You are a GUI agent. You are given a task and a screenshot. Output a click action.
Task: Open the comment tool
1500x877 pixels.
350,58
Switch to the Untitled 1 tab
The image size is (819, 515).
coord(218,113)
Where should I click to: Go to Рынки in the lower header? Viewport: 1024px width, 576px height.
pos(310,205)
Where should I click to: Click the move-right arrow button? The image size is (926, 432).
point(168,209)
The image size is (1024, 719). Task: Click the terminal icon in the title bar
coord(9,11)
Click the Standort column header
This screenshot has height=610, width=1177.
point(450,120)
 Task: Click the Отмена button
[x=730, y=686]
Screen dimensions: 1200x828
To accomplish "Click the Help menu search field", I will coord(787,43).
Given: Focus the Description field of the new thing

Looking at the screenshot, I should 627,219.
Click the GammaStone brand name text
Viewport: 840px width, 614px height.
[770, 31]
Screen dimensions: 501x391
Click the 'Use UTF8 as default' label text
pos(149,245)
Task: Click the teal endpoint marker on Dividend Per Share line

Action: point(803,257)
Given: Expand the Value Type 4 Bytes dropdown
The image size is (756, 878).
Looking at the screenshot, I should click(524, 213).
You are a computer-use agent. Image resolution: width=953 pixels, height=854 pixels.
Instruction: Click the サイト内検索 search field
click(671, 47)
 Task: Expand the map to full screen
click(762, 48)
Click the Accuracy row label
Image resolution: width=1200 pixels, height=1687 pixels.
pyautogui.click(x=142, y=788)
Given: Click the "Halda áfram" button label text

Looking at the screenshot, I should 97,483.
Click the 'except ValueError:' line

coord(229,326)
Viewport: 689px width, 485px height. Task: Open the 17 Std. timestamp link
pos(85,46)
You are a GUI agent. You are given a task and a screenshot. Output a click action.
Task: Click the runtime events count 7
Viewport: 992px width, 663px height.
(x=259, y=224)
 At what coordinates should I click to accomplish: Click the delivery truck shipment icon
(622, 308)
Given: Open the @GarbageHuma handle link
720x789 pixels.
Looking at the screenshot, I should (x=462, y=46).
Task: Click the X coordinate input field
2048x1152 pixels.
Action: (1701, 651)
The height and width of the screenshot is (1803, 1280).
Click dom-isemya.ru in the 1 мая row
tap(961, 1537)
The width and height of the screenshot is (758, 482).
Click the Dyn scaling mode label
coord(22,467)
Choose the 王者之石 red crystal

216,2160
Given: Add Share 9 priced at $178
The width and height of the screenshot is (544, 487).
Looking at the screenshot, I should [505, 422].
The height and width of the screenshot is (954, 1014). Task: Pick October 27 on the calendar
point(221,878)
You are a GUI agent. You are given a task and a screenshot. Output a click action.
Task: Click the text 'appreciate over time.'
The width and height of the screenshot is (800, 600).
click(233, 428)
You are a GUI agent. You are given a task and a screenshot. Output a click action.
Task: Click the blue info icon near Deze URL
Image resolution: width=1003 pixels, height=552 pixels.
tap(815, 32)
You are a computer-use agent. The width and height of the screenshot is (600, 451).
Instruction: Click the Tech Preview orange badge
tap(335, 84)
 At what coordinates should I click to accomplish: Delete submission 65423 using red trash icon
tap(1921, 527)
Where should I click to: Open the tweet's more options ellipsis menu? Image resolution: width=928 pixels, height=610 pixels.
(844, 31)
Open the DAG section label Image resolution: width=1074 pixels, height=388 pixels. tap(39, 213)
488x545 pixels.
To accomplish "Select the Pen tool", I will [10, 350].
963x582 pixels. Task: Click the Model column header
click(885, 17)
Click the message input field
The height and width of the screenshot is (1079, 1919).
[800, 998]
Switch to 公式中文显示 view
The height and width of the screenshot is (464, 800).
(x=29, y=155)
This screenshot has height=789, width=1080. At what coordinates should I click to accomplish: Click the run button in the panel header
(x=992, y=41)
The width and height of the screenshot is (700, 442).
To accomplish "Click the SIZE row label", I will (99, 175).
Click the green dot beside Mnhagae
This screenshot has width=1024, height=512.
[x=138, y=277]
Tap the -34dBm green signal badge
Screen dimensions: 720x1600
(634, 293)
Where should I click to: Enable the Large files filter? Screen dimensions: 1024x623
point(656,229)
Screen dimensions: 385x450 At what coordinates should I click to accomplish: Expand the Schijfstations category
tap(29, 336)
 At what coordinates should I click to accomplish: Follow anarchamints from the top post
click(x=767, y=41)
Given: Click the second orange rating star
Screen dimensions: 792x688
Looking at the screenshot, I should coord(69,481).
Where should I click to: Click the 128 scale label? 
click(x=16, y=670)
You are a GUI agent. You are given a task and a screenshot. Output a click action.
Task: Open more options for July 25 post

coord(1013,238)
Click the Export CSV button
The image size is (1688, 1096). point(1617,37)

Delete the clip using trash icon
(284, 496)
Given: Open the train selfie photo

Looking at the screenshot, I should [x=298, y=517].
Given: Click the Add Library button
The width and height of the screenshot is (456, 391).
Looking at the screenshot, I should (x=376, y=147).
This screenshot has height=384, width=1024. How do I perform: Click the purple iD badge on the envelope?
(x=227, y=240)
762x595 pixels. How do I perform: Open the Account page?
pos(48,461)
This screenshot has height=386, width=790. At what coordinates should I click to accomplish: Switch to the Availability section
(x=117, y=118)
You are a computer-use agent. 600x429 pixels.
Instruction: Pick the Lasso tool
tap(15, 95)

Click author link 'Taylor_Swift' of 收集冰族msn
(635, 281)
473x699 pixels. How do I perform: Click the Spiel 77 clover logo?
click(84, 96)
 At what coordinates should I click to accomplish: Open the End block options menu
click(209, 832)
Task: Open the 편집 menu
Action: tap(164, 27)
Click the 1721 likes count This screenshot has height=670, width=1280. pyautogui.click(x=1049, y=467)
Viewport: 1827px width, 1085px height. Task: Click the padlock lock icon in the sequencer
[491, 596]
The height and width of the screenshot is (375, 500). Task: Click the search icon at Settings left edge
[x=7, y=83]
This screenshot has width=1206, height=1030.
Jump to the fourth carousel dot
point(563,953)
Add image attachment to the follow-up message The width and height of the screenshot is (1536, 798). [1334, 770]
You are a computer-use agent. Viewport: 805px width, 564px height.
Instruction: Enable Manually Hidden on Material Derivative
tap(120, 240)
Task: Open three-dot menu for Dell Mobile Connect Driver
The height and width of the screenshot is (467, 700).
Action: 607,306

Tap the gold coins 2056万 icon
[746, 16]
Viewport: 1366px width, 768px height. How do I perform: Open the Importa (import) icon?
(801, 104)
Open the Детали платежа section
::::::::::
What is being asked: Transcribe every record. Match each line exactly.

Answer area:
You are a GUI agent. You are given a task and a screenshot. Output a click action.
Task: Open the comment tool
1500x877 pixels.
350,58
Switch to the Untitled 1 tab
The image size is (819, 515).
coord(218,113)
Where should I click to: Go to Рынки in the lower header? Viewport: 1024px width, 576px height.
pos(310,205)
Where should I click to: Click the move-right arrow button? The image size is (926, 432).
point(168,209)
The image size is (1024, 719). Task: Click the terminal icon in the title bar
coord(9,11)
Click the Standort column header
This screenshot has height=610, width=1177.
point(450,120)
 Task: Click the Отмена button
[x=730, y=686]
Screen dimensions: 1200x828
To accomplish "Click the Help menu search field", I will coord(787,43).
Given: Focus the Description field of the new thing

Looking at the screenshot, I should 627,219.
Click the GammaStone brand name text
Viewport: 840px width, 614px height.
[770, 31]
Screen dimensions: 501x391
Click the 'Use UTF8 as default' label text
pos(149,245)
Task: Click the teal endpoint marker on Dividend Per Share line

Action: point(803,257)
Given: Expand the Value Type 4 Bytes dropdown
The image size is (756, 878).
Looking at the screenshot, I should click(524, 213).
You are a computer-use agent. Image resolution: width=953 pixels, height=854 pixels.
Instruction: Click the サイト内検索 search field
click(671, 47)
 Task: Expand the map to full screen
click(762, 48)
Click the Accuracy row label
Image resolution: width=1200 pixels, height=1687 pixels.
pyautogui.click(x=142, y=788)
Given: Click the "Halda áfram" button label text

Looking at the screenshot, I should 97,483.
Click the 'except ValueError:' line

coord(229,326)
Viewport: 689px width, 485px height. Task: Open the 17 Std. timestamp link
pos(85,46)
You are a GUI agent. You are given a task and a screenshot. Output a click action.
Task: Click the runtime events count 7
Viewport: 992px width, 663px height.
(x=259, y=224)
 At what coordinates should I click to accomplish: Click the delivery truck shipment icon
(622, 308)
Given: Open the @GarbageHuma handle link
720x789 pixels.
Looking at the screenshot, I should (x=462, y=46).
Task: Click the X coordinate input field
2048x1152 pixels.
Action: (1701, 651)
The height and width of the screenshot is (1803, 1280).
Click dom-isemya.ru in the 1 мая row
tap(961, 1537)
The width and height of the screenshot is (758, 482).
Click the Dyn scaling mode label
coord(22,467)
Choose the 王者之石 red crystal

216,2160
Given: Add Share 9 priced at $178
The width and height of the screenshot is (544, 487).
Looking at the screenshot, I should [505, 422].
The height and width of the screenshot is (954, 1014). Task: Pick October 27 on the calendar
point(221,878)
You are a GUI agent. You are given a task and a screenshot. Output a click action.
Task: Click the text 'appreciate over time.'
The width and height of the screenshot is (800, 600).
click(233, 428)
You are a GUI agent. You are given a task and a screenshot. Output a click action.
Task: Click the blue info icon near Deze URL
Image resolution: width=1003 pixels, height=552 pixels.
tap(815, 32)
You are a computer-use agent. The width and height of the screenshot is (600, 451).
Instruction: Click the Tech Preview orange badge
tap(335, 84)
 At what coordinates should I click to accomplish: Delete submission 65423 using red trash icon
tap(1921, 527)
Where should I click to: Open the tweet's more options ellipsis menu? Image resolution: width=928 pixels, height=610 pixels.
(844, 31)
Open the DAG section label Image resolution: width=1074 pixels, height=388 pixels. tap(39, 213)
488x545 pixels.
To accomplish "Select the Pen tool", I will [10, 350].
963x582 pixels. Task: Click the Model column header
click(885, 17)
Click the message input field
The height and width of the screenshot is (1079, 1919).
[800, 998]
Switch to 公式中文显示 view
The height and width of the screenshot is (464, 800).
(x=29, y=155)
This screenshot has height=789, width=1080. At what coordinates should I click to accomplish: Click the run button in the panel header
(x=992, y=41)
The width and height of the screenshot is (700, 442).
To accomplish "Click the SIZE row label", I will (99, 175).
Click the green dot beside Mnhagae
This screenshot has width=1024, height=512.
[x=138, y=277]
Tap the -34dBm green signal badge
Screen dimensions: 720x1600
(634, 293)
Where should I click to: Enable the Large files filter? Screen dimensions: 1024x623
point(656,229)
Screen dimensions: 385x450 At what coordinates should I click to accomplish: Expand the Schijfstations category
tap(29, 336)
 At what coordinates should I click to accomplish: Follow anarchamints from the top post
click(x=767, y=41)
Given: Click the second orange rating star
Screen dimensions: 792x688
Looking at the screenshot, I should coord(69,481).
Where should I click to: Click the 128 scale label? 
click(x=16, y=670)
You are a GUI agent. You are given a task and a screenshot. Output a click action.
Task: Open more options for July 25 post

coord(1013,238)
Click the Export CSV button
The image size is (1688, 1096). point(1617,37)

Delete the clip using trash icon
(284, 496)
Given: Open the train selfie photo

Looking at the screenshot, I should [x=298, y=517].
Given: Click the Add Library button
The width and height of the screenshot is (456, 391).
Looking at the screenshot, I should (x=376, y=147).
This screenshot has height=384, width=1024. How do I perform: Click the purple iD badge on the envelope?
(x=227, y=240)
762x595 pixels. How do I perform: Open the Account page?
pos(48,461)
This screenshot has height=386, width=790. At what coordinates should I click to accomplish: Switch to the Availability section
(x=117, y=118)
You are a computer-use agent. 600x429 pixels.
Instruction: Pick the Lasso tool
tap(15, 95)

Click author link 'Taylor_Swift' of 收集冰族msn
(635, 281)
473x699 pixels. How do I perform: Click the Spiel 77 clover logo?
click(84, 96)
 At what coordinates should I click to accomplish: Open the End block options menu
click(209, 832)
Task: Open the 편집 menu
Action: tap(164, 27)
Click the 1721 likes count This screenshot has height=670, width=1280. pyautogui.click(x=1049, y=467)
Viewport: 1827px width, 1085px height. Task: Click the padlock lock icon in the sequencer
[491, 596]
The height and width of the screenshot is (375, 500). Task: Click the search icon at Settings left edge
[x=7, y=83]
This screenshot has width=1206, height=1030.
Jump to the fourth carousel dot
point(563,953)
Add image attachment to the follow-up message The width and height of the screenshot is (1536, 798). [1334, 770]
You are a computer-use agent. Viewport: 805px width, 564px height.
Instruction: Enable Manually Hidden on Material Derivative
tap(120, 240)
Task: Open three-dot menu for Dell Mobile Connect Driver
The height and width of the screenshot is (467, 700).
Action: 607,306

Tap the gold coins 2056万 icon
[746, 16]
Viewport: 1366px width, 768px height. How do I perform: Open the Importa (import) icon?
(801, 104)
Open the Детали платежа section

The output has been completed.